- _Records for the task_
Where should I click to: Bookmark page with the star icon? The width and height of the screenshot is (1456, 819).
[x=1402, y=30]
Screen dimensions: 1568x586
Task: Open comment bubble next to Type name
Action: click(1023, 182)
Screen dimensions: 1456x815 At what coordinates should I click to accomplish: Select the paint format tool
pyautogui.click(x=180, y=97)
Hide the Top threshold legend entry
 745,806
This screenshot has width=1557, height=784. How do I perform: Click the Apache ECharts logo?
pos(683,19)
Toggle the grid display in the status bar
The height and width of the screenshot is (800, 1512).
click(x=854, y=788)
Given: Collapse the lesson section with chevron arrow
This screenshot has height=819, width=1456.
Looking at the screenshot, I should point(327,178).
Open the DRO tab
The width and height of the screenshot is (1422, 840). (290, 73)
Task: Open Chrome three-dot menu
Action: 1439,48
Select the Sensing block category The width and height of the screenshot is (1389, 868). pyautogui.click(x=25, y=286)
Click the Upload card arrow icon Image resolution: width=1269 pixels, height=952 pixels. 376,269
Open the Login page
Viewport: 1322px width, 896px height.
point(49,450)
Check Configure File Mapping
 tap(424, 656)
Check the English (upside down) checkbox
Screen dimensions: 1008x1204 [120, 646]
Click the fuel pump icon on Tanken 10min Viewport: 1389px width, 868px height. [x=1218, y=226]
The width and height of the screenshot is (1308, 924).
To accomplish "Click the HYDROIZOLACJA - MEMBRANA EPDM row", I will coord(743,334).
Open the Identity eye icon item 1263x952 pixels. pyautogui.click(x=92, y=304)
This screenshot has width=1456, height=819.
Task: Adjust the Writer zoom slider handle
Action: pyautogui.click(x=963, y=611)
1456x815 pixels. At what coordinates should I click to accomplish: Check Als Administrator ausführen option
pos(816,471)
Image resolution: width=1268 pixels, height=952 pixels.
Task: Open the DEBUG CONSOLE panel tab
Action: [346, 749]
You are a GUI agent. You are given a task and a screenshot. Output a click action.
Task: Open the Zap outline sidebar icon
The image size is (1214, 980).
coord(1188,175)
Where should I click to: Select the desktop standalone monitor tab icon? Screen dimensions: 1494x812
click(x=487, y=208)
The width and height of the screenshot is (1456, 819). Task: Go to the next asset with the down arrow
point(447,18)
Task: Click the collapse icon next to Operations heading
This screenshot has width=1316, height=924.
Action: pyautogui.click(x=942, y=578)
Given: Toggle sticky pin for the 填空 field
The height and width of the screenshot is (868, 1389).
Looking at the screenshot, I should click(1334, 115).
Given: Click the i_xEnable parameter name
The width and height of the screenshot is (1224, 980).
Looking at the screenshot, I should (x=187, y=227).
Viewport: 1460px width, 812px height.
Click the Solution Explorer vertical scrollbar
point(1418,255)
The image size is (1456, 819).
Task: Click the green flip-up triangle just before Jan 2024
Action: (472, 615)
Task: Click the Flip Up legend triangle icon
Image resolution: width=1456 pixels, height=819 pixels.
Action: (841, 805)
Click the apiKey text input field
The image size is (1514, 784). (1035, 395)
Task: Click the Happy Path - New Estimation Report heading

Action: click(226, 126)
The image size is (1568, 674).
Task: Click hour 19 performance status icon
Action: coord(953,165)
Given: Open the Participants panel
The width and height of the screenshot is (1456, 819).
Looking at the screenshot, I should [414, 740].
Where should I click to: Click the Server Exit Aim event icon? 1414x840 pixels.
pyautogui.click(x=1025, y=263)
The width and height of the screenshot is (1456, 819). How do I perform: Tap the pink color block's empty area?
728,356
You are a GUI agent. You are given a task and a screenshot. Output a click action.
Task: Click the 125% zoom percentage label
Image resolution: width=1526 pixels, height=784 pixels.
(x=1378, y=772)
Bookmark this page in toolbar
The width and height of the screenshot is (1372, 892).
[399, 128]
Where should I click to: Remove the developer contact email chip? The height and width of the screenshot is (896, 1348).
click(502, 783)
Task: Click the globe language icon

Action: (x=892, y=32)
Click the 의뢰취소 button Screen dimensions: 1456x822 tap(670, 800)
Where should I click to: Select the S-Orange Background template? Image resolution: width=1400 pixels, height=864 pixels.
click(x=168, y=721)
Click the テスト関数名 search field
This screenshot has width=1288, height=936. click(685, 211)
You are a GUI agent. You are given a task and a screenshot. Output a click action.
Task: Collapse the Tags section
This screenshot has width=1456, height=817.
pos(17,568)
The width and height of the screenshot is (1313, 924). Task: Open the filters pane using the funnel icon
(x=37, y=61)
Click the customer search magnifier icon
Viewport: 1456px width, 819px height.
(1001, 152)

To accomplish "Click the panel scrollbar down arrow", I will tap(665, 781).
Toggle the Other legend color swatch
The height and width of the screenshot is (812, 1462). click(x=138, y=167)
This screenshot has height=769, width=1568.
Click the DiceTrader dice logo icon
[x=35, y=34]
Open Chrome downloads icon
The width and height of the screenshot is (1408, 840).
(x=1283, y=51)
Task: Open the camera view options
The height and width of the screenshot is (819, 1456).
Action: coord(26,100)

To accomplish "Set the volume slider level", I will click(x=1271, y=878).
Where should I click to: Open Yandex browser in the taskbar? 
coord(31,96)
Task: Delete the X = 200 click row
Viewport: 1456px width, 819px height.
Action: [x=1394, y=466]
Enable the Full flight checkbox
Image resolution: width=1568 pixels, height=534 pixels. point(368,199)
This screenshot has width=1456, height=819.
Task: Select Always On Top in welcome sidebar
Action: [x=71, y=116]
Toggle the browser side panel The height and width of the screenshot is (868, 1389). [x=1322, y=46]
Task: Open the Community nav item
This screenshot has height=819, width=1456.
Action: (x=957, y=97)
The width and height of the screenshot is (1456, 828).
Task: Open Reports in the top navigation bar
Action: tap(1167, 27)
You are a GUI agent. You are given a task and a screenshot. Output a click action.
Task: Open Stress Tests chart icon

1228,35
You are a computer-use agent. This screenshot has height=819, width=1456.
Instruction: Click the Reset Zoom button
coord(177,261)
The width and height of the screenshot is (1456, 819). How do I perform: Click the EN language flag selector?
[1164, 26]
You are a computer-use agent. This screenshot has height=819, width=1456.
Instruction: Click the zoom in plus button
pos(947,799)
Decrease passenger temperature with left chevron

- _Work to be completed_
Can you give every line above again, exactly as written?

- _Completed task_
Where should I click to: Bookmark page with the star icon? The width and height of the screenshot is (1456, 819).
[x=1402, y=30]
Screen dimensions: 1568x586
Task: Open comment bubble next to Type name
Action: click(1023, 182)
Screen dimensions: 1456x815 At what coordinates should I click to accomplish: Select the paint format tool
pyautogui.click(x=180, y=97)
Hide the Top threshold legend entry
 745,806
This screenshot has width=1557, height=784. How do I perform: Click the Apache ECharts logo?
pos(683,19)
Toggle the grid display in the status bar
The height and width of the screenshot is (800, 1512).
click(x=854, y=788)
Given: Collapse the lesson section with chevron arrow
This screenshot has height=819, width=1456.
Looking at the screenshot, I should point(327,178).
Open the DRO tab
The width and height of the screenshot is (1422, 840). (290, 73)
Task: Open Chrome three-dot menu
Action: 1439,48
Select the Sensing block category The width and height of the screenshot is (1389, 868). pyautogui.click(x=25, y=286)
Click the Upload card arrow icon Image resolution: width=1269 pixels, height=952 pixels. 376,269
Open the Login page
Viewport: 1322px width, 896px height.
point(49,450)
Check Configure File Mapping
 tap(424, 656)
Check the English (upside down) checkbox
Screen dimensions: 1008x1204 [120, 646]
Click the fuel pump icon on Tanken 10min Viewport: 1389px width, 868px height. [x=1218, y=226]
The width and height of the screenshot is (1308, 924).
To accomplish "Click the HYDROIZOLACJA - MEMBRANA EPDM row", I will coord(743,334).
Open the Identity eye icon item 1263x952 pixels. pyautogui.click(x=92, y=304)
This screenshot has width=1456, height=819.
Task: Adjust the Writer zoom slider handle
Action: pyautogui.click(x=963, y=611)
1456x815 pixels. At what coordinates should I click to accomplish: Check Als Administrator ausführen option
pos(816,471)
Image resolution: width=1268 pixels, height=952 pixels.
Task: Open the DEBUG CONSOLE panel tab
Action: [346, 749]
You are a GUI agent. You are given a task and a screenshot. Output a click action.
Task: Open the Zap outline sidebar icon
The image size is (1214, 980).
coord(1188,175)
Where should I click to: Select the desktop standalone monitor tab icon? Screen dimensions: 1494x812
click(x=487, y=208)
The width and height of the screenshot is (1456, 819). Task: Go to the next asset with the down arrow
point(447,18)
Task: Click the collapse icon next to Operations heading
This screenshot has width=1316, height=924.
Action: pyautogui.click(x=942, y=578)
Given: Toggle sticky pin for the 填空 field
The height and width of the screenshot is (868, 1389).
Looking at the screenshot, I should click(1334, 115).
Given: Click the i_xEnable parameter name
The width and height of the screenshot is (1224, 980).
Looking at the screenshot, I should (x=187, y=227).
Viewport: 1460px width, 812px height.
Click the Solution Explorer vertical scrollbar
point(1418,255)
The image size is (1456, 819).
Task: Click the green flip-up triangle just before Jan 2024
Action: (472, 615)
Task: Click the Flip Up legend triangle icon
Image resolution: width=1456 pixels, height=819 pixels.
Action: (841, 805)
Click the apiKey text input field
The image size is (1514, 784). (1035, 395)
Task: Click the Happy Path - New Estimation Report heading

Action: click(226, 126)
The image size is (1568, 674).
Task: Click hour 19 performance status icon
Action: coord(953,165)
Given: Open the Participants panel
The width and height of the screenshot is (1456, 819).
Looking at the screenshot, I should [414, 740].
Where should I click to: Click the Server Exit Aim event icon? 1414x840 pixels.
pyautogui.click(x=1025, y=263)
The width and height of the screenshot is (1456, 819). How do I perform: Tap the pink color block's empty area?
728,356
You are a GUI agent. You are given a task and a screenshot. Output a click action.
Task: Click the 125% zoom percentage label
Image resolution: width=1526 pixels, height=784 pixels.
(x=1378, y=772)
Bookmark this page in toolbar
The width and height of the screenshot is (1372, 892).
[399, 128]
Where should I click to: Remove the developer contact email chip? The height and width of the screenshot is (896, 1348).
click(502, 783)
Task: Click the globe language icon

Action: (x=892, y=32)
Click the 의뢰취소 button Screen dimensions: 1456x822 tap(670, 800)
Where should I click to: Select the S-Orange Background template? Image resolution: width=1400 pixels, height=864 pixels.
click(x=168, y=721)
Click the テスト関数名 search field
This screenshot has width=1288, height=936. click(685, 211)
You are a GUI agent. You are given a task and a screenshot. Output a click action.
Task: Collapse the Tags section
This screenshot has width=1456, height=817.
pos(17,568)
The width and height of the screenshot is (1313, 924). Task: Open the filters pane using the funnel icon
(x=37, y=61)
Click the customer search magnifier icon
Viewport: 1456px width, 819px height.
(1001, 152)

To accomplish "Click the panel scrollbar down arrow", I will tap(665, 781).
Toggle the Other legend color swatch
The height and width of the screenshot is (812, 1462). click(x=138, y=167)
This screenshot has height=769, width=1568.
Click the DiceTrader dice logo icon
[x=35, y=34]
Open Chrome downloads icon
The width and height of the screenshot is (1408, 840).
(x=1283, y=51)
Task: Open the camera view options
The height and width of the screenshot is (819, 1456).
Action: coord(26,100)

To accomplish "Set the volume slider level", I will click(x=1271, y=878).
Where should I click to: Open Yandex browser in the taskbar? 
coord(31,96)
Task: Delete the X = 200 click row
Viewport: 1456px width, 819px height.
Action: [x=1394, y=466]
Enable the Full flight checkbox
Image resolution: width=1568 pixels, height=534 pixels. point(368,199)
This screenshot has width=1456, height=819.
Task: Select Always On Top in welcome sidebar
Action: [x=71, y=116]
Toggle the browser side panel The height and width of the screenshot is (868, 1389). [x=1322, y=46]
Task: Open the Community nav item
This screenshot has height=819, width=1456.
Action: (x=957, y=97)
The width and height of the screenshot is (1456, 828).
Task: Open Reports in the top navigation bar
Action: tap(1167, 27)
You are a GUI agent. You are given a task and a screenshot. Output a click action.
Task: Open Stress Tests chart icon

1228,35
You are a computer-use agent. This screenshot has height=819, width=1456.
Instruction: Click the Reset Zoom button
coord(177,261)
The width and height of the screenshot is (1456, 819). How do I perform: Click the EN language flag selector?
[1164, 26]
You are a computer-use agent. This screenshot has height=819, width=1456.
Instruction: Click the zoom in plus button
pos(947,799)
Decrease passenger temperature with left chevron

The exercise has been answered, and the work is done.